Many of the more harrowing scenes in The Underground Railroad communicate familiar ideas. The role white jealousy plays in the drive to oppress Black people. The insidious way white culture convinces Black people to work toward their own oppression and the oppression of others. The many ways Black folks struggle to process and transcend trauma. The ways in which Black joy and peace can feel like the briefest of respites from a seemingly eternal struggle.
That’s why, in addition to feeling sorrow and disgust in watching those horrors realized onscreen, I also felt anger. Not just over the unfairness of it all, but for the way Black people have been forced, generation after generation, to expose our wounds from systemic racism, just to prove to the wider—often white—world that it exists at all.
One reason why projects like The Underground Railroad feel so necessary, is because white America has tried so hard to deny, diminish or erase the shame of its racist past—refusing to acknowledge the connection between centuries of oppression and ongoing, current problems.
This version of The Underground Railroad reaches us at a time when we are most prepared for its message, but severely challenged by its delivery system. We are nearly one year past the date of George Floyd’s death; 12 months in which video capturing the brutality of this Black man’s slow murder beneath the knee of white policeman Derek Chauvin has been played and replayed on screens large and small.

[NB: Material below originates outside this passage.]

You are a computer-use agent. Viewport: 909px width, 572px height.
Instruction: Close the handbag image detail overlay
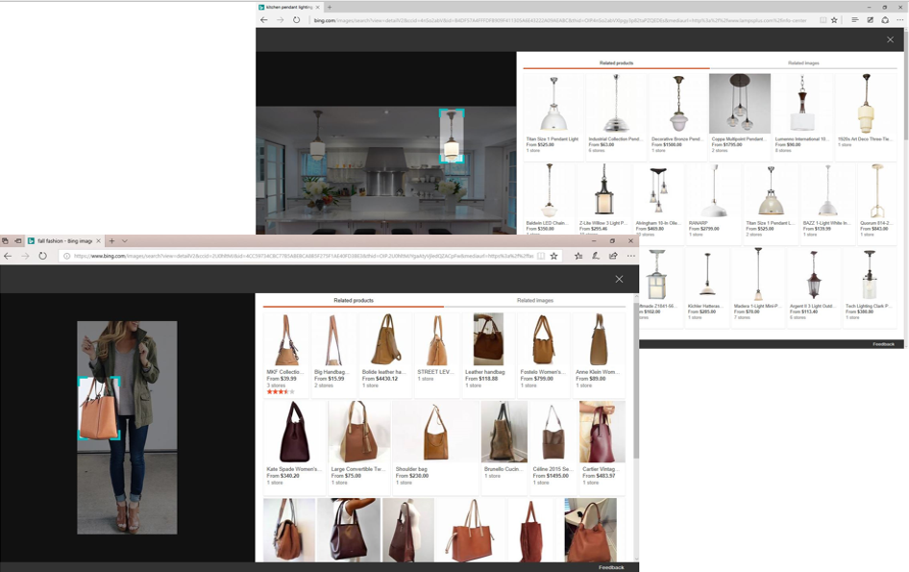tap(619, 279)
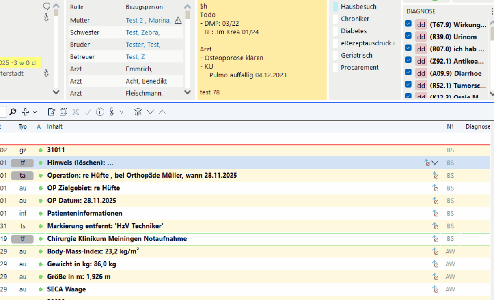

Another wound, repeatedly ripped open. And even as footage of Floyd’s death builds sympathy for the victims of systemic racism, it leaves many of us unable to stomach more images of Black lives snuffed out by prejudice and fear.
But Jenkins’ The Underground Railroad demands we endure another look. Because when Cora finally reaches a community led by free Black people, the Indiana winery called the Valentine Farm, we viewers understand why the director brought us through hell to find this oasis. Our relief is as palpable as hers.